Personal information
- Born: 13 January 1985 (age 41)

Sport
- Sport: Paralympic athletics
- Disability class: T12

Medal record
Track and field
Representing Colombia
Paralympic Games
| Silver medal – second place | 2008 Beijing | Marathon – T12 |
| Silver medal – second place | 2012 London | Marathon – T12 |
World Para Athletics Championships
| Silver medal – second place | 2011 Christchurch | Marathon – T12 |
| Silver medal – second place | 2013 Lyon | Marathon – T12 |
Parapan American Games
| Gold medal – first place | 2011 Guadalajara | 5000m – T12 |
| Silver medal – second place | 2007 Rio de Janeiro | 1500m – T12 |
| Silver medal – second place | 2011 Guadalajara | 1500m – T13 |
| Bronze medal – third place | 2015 Toronto | 5000m – T12 |

= Elkin Serna =

Colombian Paralympic athlete

Elkin Alonso Serna Moreno (born January 13, 1985) is a Paralympic athlete from Colombia competing mainly in category T12 long-distance events.

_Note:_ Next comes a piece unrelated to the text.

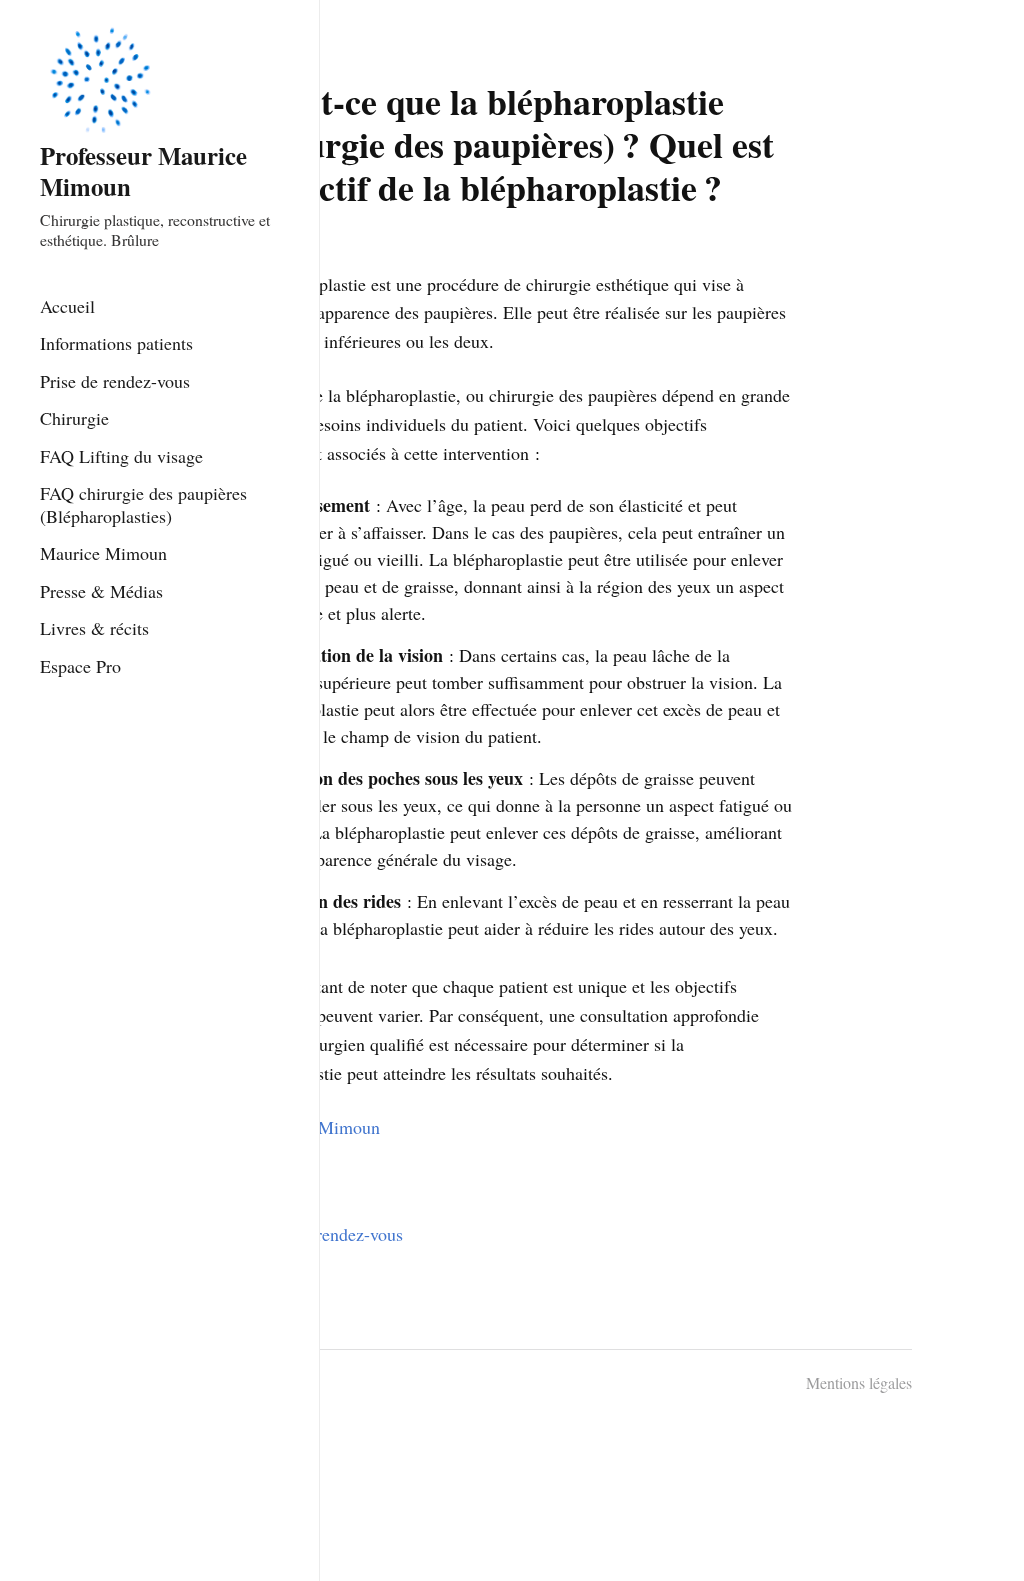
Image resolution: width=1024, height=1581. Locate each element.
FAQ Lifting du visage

He competed in the 2008 Summer Paralympics in Beijing, China. There he won a silver medal in the men's Marathon – T12 event, did not finish in the men's 5000 metres – T13 event and finished fourth in the men's 10,000 metres – T12 event. He won again a silver medal in the 2012 London Paralympics, in the Marathon T12.